> Objective
Pull out every line of the listing below that contains the string "Toggle", and copy each one in full.

> Data to process
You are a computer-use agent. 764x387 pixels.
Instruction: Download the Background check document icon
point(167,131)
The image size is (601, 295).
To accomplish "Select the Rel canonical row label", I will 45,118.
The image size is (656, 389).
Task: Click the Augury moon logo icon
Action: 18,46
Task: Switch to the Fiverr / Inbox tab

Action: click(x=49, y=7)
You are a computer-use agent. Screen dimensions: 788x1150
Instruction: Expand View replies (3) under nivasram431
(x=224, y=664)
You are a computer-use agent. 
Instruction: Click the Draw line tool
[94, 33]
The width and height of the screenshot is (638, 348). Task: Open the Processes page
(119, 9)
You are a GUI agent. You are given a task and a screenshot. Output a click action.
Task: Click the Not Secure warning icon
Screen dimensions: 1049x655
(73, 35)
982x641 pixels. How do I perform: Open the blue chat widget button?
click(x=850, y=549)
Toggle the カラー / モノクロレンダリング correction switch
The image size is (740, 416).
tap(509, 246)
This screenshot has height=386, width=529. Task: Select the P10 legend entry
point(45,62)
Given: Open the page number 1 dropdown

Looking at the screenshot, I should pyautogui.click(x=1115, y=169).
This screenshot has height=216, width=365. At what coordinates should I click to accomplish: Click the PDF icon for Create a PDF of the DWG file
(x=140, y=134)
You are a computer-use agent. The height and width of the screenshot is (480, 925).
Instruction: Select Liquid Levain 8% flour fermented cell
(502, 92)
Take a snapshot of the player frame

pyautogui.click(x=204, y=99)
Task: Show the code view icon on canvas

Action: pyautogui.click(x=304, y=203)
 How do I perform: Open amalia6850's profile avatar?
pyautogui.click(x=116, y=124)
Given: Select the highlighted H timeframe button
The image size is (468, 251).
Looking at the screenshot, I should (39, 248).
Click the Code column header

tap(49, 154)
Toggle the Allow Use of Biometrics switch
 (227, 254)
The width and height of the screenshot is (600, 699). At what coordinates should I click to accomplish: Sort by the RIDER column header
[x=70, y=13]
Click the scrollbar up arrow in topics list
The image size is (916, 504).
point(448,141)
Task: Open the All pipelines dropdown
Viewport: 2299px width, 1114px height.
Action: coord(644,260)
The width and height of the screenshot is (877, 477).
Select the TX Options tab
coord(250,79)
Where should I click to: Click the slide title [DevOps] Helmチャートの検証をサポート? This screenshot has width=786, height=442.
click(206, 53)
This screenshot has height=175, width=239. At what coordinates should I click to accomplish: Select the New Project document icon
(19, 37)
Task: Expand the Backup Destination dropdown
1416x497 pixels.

> Solution to this problem
Toggle the カラー / モノクロレンダリング correction switch
Toggle the Allow Use of Biometrics switch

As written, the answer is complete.